Fancy Brews Face Funky Times, But Hope’s Still on Tap

Global sales of premium and above beer had a rough start in 2025. The first half of the year saw volumes drop by 2%. That’s not just craft beer snob drama; the whole beverage world caught a cold, with the top 20 markets slumping 1%. Spirits somehow grew 1% and wine continued its time-honored decline, losing 5%.
So, what happened to all those fancy beers lined up on the supermarket shelf? After years of “premiumisation” — that word marketers love — the trend seems to have hit the brakes. Since 2019, higher-priced beer was the darling of the industry. Then, in early 2024, the magic ran out. Blame it on economic blues, cautious consumers, and weather more suited to hot cocoa.
Premium beer faced trouble everywhere. In the US, it’s been squeezed by ready-to-drink cocktails (those canned mojitos are coming for you) and a wave of craft brewery closures. Even Mexican beer imports felt the pinch — tariffs and a belt-tightening Hispanic population made sure of that. And Americans, feeling cost-of-living pain, now care more about price tags than bottle labels.
It gets gloomier in Germany, Brazil, and China. China’s premium beer volumes crashed by 13% in the first half of 2025, a plunge after the industry’s wild 91% leap a year before. Restaurants shutting their doors didn’t help. So much for that urban cool craft scene.
Yet opportunity knocks (quietly). Out of the 20 biggest beer markets, 12 actually saw growth in premium-and-above beer. India is the hero here, chugging down an 8% increase in fancier brews and leading a 7% overall beer volume climb. Good weather and southern India’s lively scene kept those glasses full — at least until monsoon season crashed the party.
South Africa and Mexico found joy in all price bands, and, oddly enough, non-alcoholic beer. Turns out you can sell an expensive beer without the booze, and it works. The UK clung to world beer and stout, ticking up in premium sales, and Japan got a boost from thirsty tourists and tax tweaks that made fancy beer feel closer to the masses.
Across Europe, beer as a whole wasn’t having the best time. Sales slipped 3%, but premium stuff held up surprisingly well. Nearly every country except Germany and Spain managed to keep expensive beer growing. Maybe European beer drinkers just want something to feel superior about, even when the economy stumbles.
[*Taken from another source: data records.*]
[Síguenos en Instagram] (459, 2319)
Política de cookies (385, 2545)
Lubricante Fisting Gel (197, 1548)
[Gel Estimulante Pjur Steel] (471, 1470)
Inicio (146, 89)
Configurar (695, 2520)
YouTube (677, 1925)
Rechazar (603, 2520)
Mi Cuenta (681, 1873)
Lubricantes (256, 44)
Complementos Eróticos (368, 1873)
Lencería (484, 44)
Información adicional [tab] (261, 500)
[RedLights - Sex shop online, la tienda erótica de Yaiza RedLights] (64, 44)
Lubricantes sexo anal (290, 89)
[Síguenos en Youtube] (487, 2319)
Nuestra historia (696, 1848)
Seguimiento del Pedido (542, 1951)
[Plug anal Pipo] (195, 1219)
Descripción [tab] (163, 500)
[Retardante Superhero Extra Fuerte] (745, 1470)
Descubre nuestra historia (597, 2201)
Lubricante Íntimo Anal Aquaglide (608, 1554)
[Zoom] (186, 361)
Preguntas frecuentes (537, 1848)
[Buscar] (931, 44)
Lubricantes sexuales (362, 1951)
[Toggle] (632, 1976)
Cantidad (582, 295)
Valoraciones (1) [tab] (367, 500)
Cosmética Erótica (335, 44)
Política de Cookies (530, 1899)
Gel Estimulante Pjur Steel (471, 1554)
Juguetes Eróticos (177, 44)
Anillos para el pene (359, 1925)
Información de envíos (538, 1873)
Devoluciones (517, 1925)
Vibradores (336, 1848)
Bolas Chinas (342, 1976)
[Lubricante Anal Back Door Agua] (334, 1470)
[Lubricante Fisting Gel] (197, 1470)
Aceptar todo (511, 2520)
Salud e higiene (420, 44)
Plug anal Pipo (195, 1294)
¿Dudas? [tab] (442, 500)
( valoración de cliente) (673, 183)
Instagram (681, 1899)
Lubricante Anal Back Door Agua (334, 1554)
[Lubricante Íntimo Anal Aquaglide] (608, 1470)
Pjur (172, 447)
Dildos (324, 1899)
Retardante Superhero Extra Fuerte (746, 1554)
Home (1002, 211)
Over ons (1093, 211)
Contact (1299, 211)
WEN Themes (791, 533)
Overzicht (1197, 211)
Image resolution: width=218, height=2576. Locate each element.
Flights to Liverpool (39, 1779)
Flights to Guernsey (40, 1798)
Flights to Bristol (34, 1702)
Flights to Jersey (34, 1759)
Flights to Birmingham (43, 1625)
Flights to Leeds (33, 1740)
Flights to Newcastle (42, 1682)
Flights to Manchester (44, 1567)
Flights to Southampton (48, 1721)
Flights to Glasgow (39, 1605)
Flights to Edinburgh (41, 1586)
Despite premium beer’s global stutter step, there’s still a half-full glass. Most of the world’s top markets saw premium sales grow, if not everywhere, then in enough places to keep hope on tap. Turns out beer snobbery isn’t dead — it’s just taking a nap until the next round.
At b33r.xyz, we’re starting to worry that some of you, our cherished readers, might be losing your taste for beer—literally and figuratively. It’s a troubling thought, like hearing your favorite brewery might close or realizing your beloved stout has gone mysteriously flat. So here’s our heartfelt wish: may you soon regain your appetite for that perfect pint, for the hoppy, the malty, the tart, and the downright delicious. Because as the premium beer world catches its breath, we know true beer lovers never do. Drink up, the cure for this sip-size slump might just be your next glass.